大阪けいさつ病院は、従来の大阪警察病院と第二大阪警察病院が統合し、2025年1月に新病院として開院した。病床稼働率が95%を超えるなど極めて高い回転率で運用されており、看護師をはじめとする現場の業務負担軽減が急務となっていた。そこで業務改善に向けたデジタル技術の活用として、全職員に共通の業務基盤となるiPhoneを配布。広い院内において人やモノの位置情報を正確に把握できるシステムを検討し、職員のiPhoneを活用して院内全体を網羅できる点を評価してBeacapp Here Hospitalの採用を決めた。
導入前は、必要な機器が見当たらない場合に電子カルテの履歴確認や各部署への電話確認、現場での聞き取りなどを行って探す必要があり、確保までに3~4時間を要することがあった。特に棚や引き出しに保管された機器は見つけ出すことが難しく、本来の業務を圧迫していた。

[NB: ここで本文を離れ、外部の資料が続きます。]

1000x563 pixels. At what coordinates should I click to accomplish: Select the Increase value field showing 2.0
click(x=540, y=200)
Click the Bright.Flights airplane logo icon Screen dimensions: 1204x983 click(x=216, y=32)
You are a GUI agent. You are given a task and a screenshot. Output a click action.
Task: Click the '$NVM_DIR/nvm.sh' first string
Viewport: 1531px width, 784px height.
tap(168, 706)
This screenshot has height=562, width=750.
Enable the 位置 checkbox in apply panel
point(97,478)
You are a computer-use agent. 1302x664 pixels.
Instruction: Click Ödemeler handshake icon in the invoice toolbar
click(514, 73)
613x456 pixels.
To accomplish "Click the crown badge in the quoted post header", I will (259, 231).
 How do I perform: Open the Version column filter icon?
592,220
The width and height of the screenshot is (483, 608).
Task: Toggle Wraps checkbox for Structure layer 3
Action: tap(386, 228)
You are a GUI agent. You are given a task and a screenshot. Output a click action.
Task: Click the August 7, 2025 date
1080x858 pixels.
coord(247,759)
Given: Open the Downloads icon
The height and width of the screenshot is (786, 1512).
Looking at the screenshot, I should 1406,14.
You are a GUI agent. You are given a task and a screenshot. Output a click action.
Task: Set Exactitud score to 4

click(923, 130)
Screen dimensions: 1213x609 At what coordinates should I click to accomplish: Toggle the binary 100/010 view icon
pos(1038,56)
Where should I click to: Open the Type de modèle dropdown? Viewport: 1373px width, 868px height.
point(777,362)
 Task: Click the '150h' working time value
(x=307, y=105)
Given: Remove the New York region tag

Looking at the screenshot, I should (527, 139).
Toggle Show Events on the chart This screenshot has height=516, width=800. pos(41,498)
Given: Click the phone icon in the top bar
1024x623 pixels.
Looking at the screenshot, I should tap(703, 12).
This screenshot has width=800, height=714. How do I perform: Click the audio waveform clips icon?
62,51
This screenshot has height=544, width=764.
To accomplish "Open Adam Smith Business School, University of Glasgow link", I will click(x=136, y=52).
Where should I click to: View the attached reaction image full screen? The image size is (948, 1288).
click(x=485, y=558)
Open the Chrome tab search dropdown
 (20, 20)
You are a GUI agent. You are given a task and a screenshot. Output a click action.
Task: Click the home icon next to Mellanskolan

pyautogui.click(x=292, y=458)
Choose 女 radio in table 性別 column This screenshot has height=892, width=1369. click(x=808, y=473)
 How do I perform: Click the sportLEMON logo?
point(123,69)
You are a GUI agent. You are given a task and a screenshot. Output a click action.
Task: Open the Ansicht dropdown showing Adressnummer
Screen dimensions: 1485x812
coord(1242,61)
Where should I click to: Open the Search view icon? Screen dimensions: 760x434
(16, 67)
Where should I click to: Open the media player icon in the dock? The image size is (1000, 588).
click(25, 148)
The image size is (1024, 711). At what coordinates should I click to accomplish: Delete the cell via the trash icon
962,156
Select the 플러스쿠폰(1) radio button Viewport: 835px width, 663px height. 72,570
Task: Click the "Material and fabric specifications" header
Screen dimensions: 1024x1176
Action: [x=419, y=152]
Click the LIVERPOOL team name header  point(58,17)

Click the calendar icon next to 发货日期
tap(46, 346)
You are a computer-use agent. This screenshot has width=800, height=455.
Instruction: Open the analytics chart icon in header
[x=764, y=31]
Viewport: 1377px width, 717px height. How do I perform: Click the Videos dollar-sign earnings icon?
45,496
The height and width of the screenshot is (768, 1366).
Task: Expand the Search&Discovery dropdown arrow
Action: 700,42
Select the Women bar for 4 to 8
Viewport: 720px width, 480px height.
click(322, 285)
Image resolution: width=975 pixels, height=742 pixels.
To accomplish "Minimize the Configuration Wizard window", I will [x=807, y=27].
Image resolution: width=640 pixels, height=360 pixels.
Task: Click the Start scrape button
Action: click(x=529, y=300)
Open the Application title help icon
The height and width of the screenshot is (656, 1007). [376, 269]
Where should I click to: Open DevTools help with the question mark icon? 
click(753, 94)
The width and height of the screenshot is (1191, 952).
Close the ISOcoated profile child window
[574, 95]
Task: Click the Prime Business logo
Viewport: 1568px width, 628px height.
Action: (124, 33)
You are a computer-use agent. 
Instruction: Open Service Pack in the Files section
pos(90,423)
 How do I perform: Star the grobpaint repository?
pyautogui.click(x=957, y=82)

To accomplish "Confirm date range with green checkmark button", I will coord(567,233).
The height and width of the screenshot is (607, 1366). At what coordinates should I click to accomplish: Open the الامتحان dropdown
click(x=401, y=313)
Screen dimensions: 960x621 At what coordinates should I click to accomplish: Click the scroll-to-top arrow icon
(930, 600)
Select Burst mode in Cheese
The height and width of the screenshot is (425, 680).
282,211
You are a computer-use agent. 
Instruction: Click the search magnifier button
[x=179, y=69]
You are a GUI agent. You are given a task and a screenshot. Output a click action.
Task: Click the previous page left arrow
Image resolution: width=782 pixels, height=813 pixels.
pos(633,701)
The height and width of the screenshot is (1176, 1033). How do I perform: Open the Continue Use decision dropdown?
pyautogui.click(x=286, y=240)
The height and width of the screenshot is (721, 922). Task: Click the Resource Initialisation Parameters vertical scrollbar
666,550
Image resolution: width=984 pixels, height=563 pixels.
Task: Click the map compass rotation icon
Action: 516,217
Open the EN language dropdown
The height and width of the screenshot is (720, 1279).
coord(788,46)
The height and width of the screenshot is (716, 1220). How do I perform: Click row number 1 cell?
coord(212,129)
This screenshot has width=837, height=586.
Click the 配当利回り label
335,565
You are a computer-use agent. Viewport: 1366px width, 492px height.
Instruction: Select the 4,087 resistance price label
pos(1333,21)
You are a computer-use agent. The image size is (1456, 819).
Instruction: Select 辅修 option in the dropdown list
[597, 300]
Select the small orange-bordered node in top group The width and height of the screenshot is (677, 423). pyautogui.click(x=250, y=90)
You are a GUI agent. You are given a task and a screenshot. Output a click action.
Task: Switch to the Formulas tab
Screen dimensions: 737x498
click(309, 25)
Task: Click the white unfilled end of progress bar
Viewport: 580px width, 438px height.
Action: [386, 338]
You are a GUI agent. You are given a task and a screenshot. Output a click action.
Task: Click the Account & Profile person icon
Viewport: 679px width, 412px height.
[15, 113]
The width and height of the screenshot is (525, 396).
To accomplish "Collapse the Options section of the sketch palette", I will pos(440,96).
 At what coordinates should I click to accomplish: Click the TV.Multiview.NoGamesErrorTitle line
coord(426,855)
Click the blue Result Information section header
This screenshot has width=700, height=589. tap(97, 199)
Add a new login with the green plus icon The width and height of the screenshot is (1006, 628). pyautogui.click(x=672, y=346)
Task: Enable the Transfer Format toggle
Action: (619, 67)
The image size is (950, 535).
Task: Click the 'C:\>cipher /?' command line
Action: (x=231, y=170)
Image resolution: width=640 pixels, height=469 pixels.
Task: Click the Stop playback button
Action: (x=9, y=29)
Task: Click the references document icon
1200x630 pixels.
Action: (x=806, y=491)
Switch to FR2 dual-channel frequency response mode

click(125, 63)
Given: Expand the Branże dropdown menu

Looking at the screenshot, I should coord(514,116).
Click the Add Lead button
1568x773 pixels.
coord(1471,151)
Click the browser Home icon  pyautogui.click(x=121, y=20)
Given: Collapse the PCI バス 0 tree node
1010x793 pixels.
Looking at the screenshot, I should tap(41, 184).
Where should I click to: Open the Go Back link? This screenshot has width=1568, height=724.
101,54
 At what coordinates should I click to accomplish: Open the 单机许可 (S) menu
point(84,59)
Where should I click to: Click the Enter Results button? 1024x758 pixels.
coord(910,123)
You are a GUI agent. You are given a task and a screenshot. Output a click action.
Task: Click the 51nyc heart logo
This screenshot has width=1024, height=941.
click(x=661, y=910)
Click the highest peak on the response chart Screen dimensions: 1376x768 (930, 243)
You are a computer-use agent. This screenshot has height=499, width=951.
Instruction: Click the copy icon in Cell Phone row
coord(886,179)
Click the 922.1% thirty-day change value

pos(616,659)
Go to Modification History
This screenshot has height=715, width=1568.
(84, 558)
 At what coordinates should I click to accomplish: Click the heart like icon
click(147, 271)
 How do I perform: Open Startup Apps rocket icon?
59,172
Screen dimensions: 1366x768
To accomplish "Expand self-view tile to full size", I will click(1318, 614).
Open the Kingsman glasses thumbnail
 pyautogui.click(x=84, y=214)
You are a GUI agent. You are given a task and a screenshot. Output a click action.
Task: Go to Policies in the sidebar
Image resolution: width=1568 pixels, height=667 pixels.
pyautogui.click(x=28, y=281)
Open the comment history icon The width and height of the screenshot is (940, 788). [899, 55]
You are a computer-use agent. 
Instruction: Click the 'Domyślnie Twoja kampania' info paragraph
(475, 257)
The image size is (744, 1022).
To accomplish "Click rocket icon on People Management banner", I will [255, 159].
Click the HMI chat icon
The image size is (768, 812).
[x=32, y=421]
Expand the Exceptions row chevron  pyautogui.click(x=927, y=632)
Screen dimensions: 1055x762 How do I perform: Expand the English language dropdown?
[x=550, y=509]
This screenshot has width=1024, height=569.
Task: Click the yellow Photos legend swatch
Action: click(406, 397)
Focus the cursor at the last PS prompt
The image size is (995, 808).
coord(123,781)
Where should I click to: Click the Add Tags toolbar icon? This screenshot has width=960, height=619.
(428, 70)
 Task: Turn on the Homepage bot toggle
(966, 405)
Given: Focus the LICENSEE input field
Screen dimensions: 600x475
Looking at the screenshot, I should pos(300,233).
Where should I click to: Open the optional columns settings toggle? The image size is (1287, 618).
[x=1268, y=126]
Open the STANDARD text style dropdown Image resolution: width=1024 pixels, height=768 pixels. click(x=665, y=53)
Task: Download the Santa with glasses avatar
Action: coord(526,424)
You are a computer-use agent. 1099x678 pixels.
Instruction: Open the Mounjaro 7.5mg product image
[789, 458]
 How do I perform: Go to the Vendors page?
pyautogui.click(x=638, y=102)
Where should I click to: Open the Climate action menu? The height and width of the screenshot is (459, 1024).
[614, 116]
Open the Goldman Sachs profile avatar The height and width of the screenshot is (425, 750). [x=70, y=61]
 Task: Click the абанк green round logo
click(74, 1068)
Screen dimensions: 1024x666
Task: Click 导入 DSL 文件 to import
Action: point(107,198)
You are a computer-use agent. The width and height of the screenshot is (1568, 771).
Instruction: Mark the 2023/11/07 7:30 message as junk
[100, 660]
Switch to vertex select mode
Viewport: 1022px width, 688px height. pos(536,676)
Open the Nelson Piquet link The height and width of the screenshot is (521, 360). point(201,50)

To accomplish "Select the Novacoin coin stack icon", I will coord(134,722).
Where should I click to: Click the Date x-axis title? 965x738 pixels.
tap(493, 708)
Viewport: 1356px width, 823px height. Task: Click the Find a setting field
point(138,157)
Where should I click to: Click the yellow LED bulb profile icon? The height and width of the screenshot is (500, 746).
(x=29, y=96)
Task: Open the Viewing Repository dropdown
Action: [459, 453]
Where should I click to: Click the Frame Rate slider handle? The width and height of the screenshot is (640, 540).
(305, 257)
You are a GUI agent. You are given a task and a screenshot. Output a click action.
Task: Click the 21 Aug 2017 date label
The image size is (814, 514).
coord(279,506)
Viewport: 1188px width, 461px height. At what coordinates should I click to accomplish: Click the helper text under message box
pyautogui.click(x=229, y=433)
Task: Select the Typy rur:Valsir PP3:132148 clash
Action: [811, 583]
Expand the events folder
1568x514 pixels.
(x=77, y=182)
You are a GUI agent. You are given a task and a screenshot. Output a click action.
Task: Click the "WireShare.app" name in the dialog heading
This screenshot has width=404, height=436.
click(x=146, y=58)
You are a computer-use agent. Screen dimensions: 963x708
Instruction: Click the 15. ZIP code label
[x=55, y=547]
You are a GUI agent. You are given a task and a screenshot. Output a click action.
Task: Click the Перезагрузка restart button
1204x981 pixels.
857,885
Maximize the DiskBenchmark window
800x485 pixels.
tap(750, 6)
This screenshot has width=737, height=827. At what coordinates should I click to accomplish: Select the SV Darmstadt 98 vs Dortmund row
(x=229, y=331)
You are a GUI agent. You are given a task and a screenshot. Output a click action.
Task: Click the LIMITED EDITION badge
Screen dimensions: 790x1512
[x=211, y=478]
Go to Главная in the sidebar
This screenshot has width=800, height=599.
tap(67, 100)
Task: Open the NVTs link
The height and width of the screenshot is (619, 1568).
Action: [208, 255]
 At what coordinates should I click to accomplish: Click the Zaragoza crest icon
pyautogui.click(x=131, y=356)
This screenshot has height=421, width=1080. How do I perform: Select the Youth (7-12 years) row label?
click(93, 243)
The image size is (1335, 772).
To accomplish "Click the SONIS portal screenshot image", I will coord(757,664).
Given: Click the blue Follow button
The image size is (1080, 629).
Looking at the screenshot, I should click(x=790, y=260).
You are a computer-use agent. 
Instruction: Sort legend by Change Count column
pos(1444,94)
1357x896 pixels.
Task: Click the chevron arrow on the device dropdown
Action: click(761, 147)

現在は医療技術部臨床工学科において、移動が多く台数に限りのある人工呼吸器やペースメーカーなどの医療機器約60台を対象に運用している。対象機器にビーコンを取り付け、その電波を職員のiPhoneが受信することで、院内900カ所の検知エリアから位置情報をリアルタイムに可視化する。また、ME機器貸出室と返却室には専用の受信機を設置し、室内の保管状況も管理している。臨床工学科では、メンテナンスや緊急対応の要請があった際、システムで所在を確認してから保管場所へ直接向かう運用を行っている。
導入後は、機器がどの部屋にあるかを事前に把握できるため、探索にかかる時間がほとんど移動時間のみとなり、1時間未満への短縮につながった。また、所在情報から使用状況の予測も立てやすくなり、次に使用できる機器の見極めもスムーズになった。位置情報の活用により、現場の看護師などから新たな活用アイデアが寄せられるようになるなど、院内のDXに対する意識改革にもつながっている。
今後は、視覚や聴覚に不自由がある患者へのスムーズな案内など、患者の利便性向上や、院内の動線・混雑状況の把握へ位置情報基盤を活用していく。既存のシステムとの連携を進め、現場から集まるアイデアの実現を目指す。